After nearly two years online, Gilbertson claims more than 1.7 million TinyURLs, which have earned the site more than 21 million hits in the past month alone.
While the service is and will remain free, Gilbertson pledges, he is making some money from advertisements and donations. He hopes to introduce premium services and an enterprise version early in 2004.
Enter the spammers Users of TinyURL range from discussion group participants to print media outlets to customer service call centres, according to Gilbertson.
Unfortunately, the services also include spammers.
"Abuse by spammers is the big problem with TinyURL," Gilbert wrote in an instant-message interview. "In fact, during this interview, I had to disable a TinyURL due to spam."
In the hands of spammers, TinyURL has the potential to sag under enormous demand and attract the vociferous complaints that spam can incite.
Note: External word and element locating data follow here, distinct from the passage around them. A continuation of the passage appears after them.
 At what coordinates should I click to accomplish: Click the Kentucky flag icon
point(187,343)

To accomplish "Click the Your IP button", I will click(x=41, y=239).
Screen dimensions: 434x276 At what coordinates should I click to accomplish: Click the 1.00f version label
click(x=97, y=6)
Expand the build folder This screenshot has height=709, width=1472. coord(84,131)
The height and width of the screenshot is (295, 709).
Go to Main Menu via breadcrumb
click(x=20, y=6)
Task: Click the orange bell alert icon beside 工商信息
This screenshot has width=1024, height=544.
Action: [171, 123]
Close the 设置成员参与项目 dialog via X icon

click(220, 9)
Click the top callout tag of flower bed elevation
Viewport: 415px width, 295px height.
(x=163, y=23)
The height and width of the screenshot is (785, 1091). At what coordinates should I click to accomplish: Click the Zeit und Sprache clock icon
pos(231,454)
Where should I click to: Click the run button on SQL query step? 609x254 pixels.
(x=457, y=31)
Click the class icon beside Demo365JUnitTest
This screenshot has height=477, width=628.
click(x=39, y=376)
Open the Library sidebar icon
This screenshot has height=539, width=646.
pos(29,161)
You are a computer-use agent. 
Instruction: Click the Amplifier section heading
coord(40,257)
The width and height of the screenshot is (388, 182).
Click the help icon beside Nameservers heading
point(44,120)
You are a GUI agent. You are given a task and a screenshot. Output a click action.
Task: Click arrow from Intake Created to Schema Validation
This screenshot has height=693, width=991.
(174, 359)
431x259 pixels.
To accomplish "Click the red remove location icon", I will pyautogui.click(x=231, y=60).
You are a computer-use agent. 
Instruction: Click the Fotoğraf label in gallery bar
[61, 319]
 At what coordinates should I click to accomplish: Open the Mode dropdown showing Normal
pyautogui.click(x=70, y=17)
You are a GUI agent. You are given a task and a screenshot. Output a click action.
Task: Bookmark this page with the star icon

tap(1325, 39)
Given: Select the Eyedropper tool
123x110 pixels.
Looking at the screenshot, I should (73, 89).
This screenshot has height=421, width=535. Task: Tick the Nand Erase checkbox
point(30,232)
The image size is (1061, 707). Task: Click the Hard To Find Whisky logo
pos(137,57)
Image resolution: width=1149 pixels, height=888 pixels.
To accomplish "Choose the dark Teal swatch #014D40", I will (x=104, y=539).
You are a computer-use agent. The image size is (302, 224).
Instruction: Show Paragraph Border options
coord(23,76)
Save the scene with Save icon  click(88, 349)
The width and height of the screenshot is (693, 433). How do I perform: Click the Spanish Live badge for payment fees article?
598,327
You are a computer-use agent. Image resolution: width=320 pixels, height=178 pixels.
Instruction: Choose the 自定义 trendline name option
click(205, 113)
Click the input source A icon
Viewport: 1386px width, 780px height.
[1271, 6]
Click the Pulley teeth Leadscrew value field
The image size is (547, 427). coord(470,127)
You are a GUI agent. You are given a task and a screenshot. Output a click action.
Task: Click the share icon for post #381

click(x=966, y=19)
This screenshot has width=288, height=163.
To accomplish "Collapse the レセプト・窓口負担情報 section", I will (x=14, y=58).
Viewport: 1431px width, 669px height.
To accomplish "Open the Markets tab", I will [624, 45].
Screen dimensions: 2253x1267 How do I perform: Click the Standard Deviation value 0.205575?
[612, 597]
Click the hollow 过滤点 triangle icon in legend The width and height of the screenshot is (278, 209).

Gilbertson says he disables spam-related URLs one by one, following tips sent to an abuse address and notifications by SpamCop, an antispam group.
At five characters following the tinyURL.com domain, TinyURLs are comparatively brief. But they're already one character bigger than they were last week, as Gilbertson had to lengthen the string to accommodate demand.
The five-character string will accommodate 39m substitutions when certain easily confused characters -- the lowercase "L" and the number "1" -- are grouped, according to Gilbertson.
In revamping the service, Gilbertson also started assigning TinyURLs at random, rather than sequentially, in response to security concerns about easily guessable URLs.
Gilbertson doubts he will ever run out of TinyURLs, no matter how much demand the site gets.